Treatment (i) Of ill persons: In symptomatic patients suspected of having pandemic influenza, oseltamivir (Tamiflu) can be administered as treatment. Current recommendations for treatment, based on treatment against seasonal influenza, are is two 75 mg capsules a day (total of 150 mg per day) for 5 days. There are no data for use for children below the age of 1 year. Oral suspension for children could be administered up to 40 kilograms (kg) when adult dosage can be used (ref: product information). For maximum effect, the drug should be started within 48 hours of onset of symptoms. During a pandemic situation, the possibility to test an individual patient for influenza infection will be extremely limited and therefore decision about whether to treat or not will depend upon clinical findings. Moreover, current recommendations on the amount and duration of treatment may change as more information becomes available about the effectiveness of dosages of antiviral drugs against pandemic influenza.

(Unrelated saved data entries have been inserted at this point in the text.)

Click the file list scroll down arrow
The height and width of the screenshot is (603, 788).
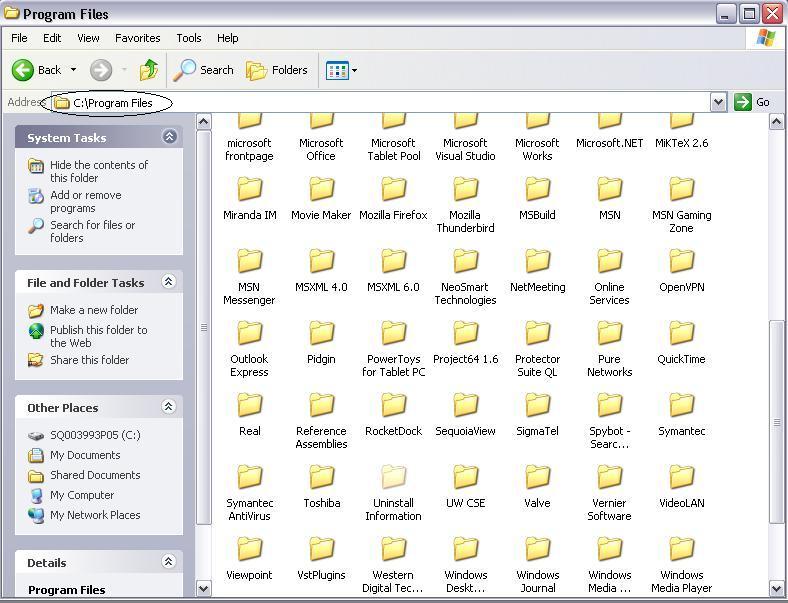click(x=777, y=588)
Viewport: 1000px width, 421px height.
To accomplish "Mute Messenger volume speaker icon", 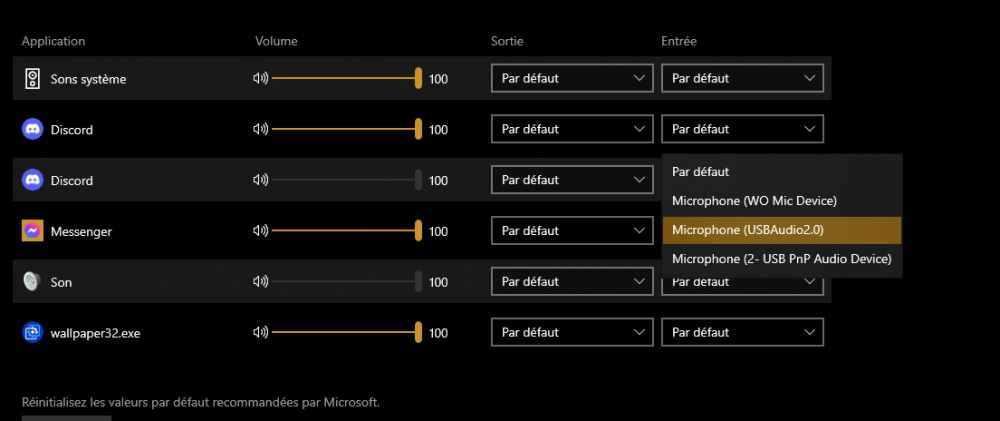I will click(261, 231).
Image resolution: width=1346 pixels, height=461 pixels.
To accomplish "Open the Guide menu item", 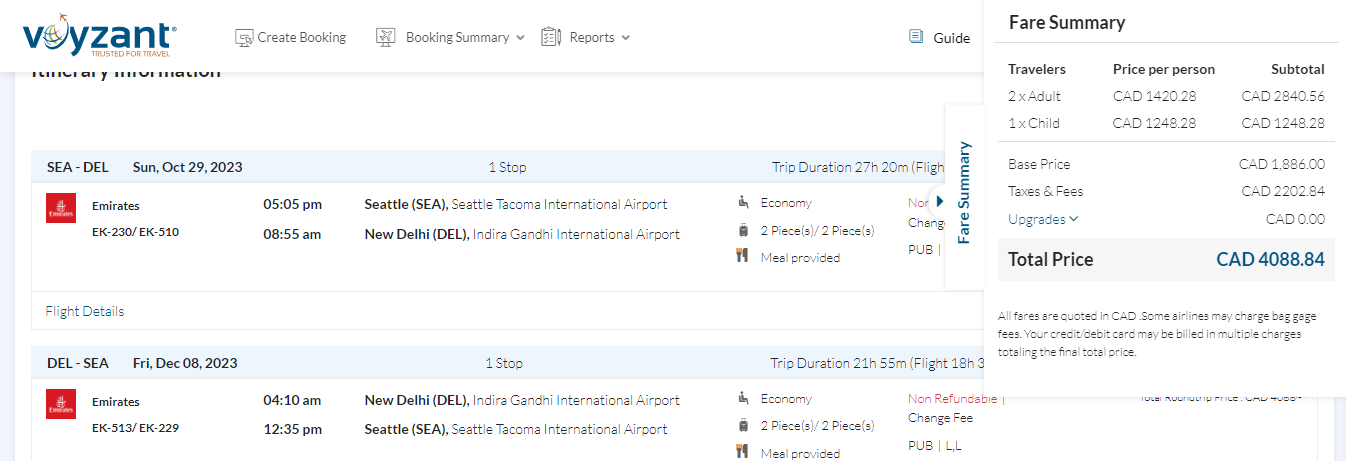I will [x=951, y=38].
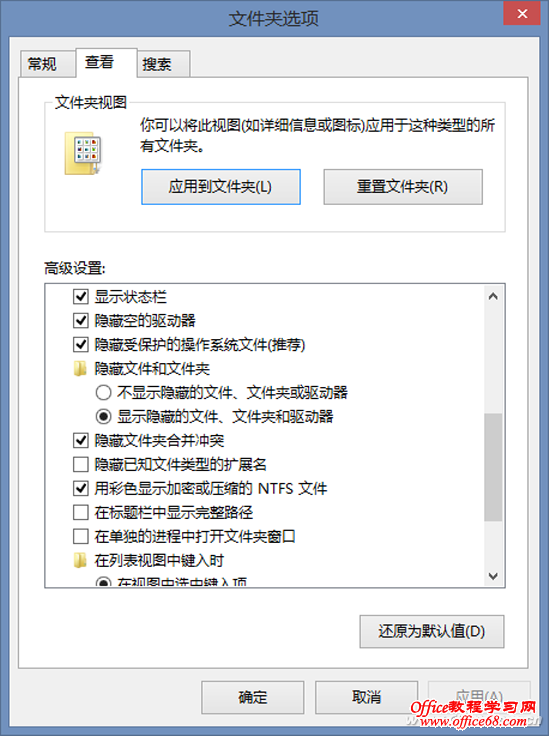Click the 重置文件夹(R) button
Screen dimensions: 549x736
(403, 187)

(ii) Post-exposure (prophylaxis) treatment: Theoretically if the local supply is considered adequate, then oseltamivir (Tamiflu) could be provided to a person who does not have symptoms but who has had close and unprotected contact with another person who is suspected or confirmed to have pandemic influenza. In this situation it will not be clear if the exposed person is infected. However, giving that person antiviral drug theoretically could potentially protect the person from infection or reduce the severity and duration of the disease if the person has become infected. The drug would be administered in treatment doses as detailed above. The effectiveness or efficiency of this approach in preventing illness is theoretical, however, and has not been demonstrated. Moreover, for most people it will not be known if they were "exposed" to pandemic influenza and during a widespread pandemic, it will not be feasible to give post-exposure treatment to most non-ill contacts. In most situations, it is expected that most oseltamivir will be used for treatment of persons with febrile or respiratory illnesses rather than prophylaxis.
Is the antiviral drug Relenza as effective as Tamiflu? Do you recommend its use?
Relenza seems to be as effective as Tamiflu in treating influenza. However, its administration to a patient is more complicated than Tamiflu and it does not have great capacity of production. Available stocks of Relenza are presently much smaller than available stocks of Tamiflu. Can I take pain relievers when I develop flu symptoms or will these just provide temporary relief and mask the real cause?
You can take pain relievers when having a flu but that cannot be considered as a treatment of the disease since the pain relievers will not affect the development of the virus and the course of the disease. Symptoms of influenza include muscle pains and fever but also cough and sometimes difficulty in breathing that will not be treated with pain-killers; thus, pain-killers will hardly mask the symptoms of an infected patient.